Around age ten I became Keeper of the “Crick.”  After Daddy died Mama gave me his long-barreled, single-shot twenty-two.  In the coldest of winter I’d race home from school, grab my rifle, crawl through a barbed-wire fence and cross John Cook’s field to the Crick.

I knew every twist and bend, channel, sand bar, and pheasant roost.  I’d wriggle through secret rabbit runs under thickets of wild currant.  I checked out Louie’s cabin.  Epileptic and with one bad eye, Louie lived in a never-painted frame house at the crick bridge.  Built from scraps and driftwood with a clay bank for a back wall, Louie’s six-foot-square cabin was a cobbled-together affair with a small table, chair and  mud fireplace.  A hideout only a ten-year-old farm kid could appreciate.
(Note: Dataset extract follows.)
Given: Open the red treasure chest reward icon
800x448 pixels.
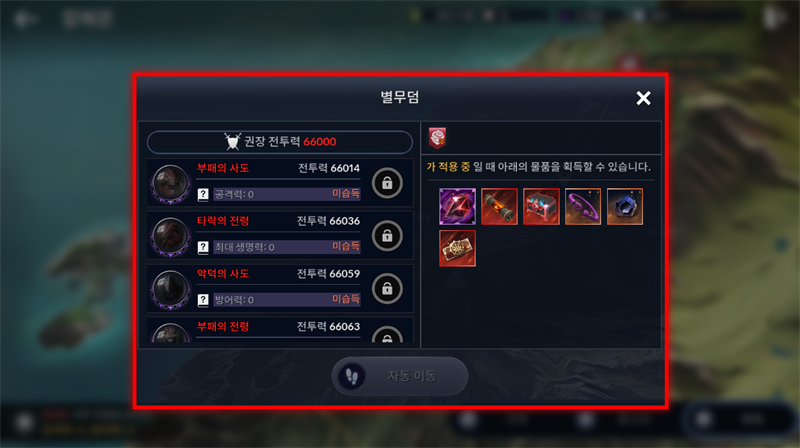Looking at the screenshot, I should (541, 207).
Then, it was almost dark!  I had chores!  I’d leap the Crick, sprint across John Cook’s pasture, lean my twenty-two against the trunk of an apple tree and sneak to the woodpile to split kindling and fill coal buckets in the dark.

The Crick wasn’t about rabbit trails or Louie’s cabin.  It was about Being, here, now!  What you saw was what you got.  A dependable place where time stood still.  No agendas, no egos, no parents, no teachers!  On the Crick life made simple sense.  Even flash floods belonged.  Feelings I lost.

I wonder about my last day on the Crick.  I couldn’t realize how supremely significant turning my back on it for the last time was.  Then I sat behind Janet Jenkins in seventh grade math and suddenly a brown-eyed freckled-faced girl with a black ponytail became somehow  .  .  .   different?

Ferron has grown but hasn’t really changed much.  The biggest change is the Millsite dam where the creek’s backed into a reservoir.  There’s a marina, even a golf course.  Up at the mouth of the Canyon, where the Biddlecome girl drowned.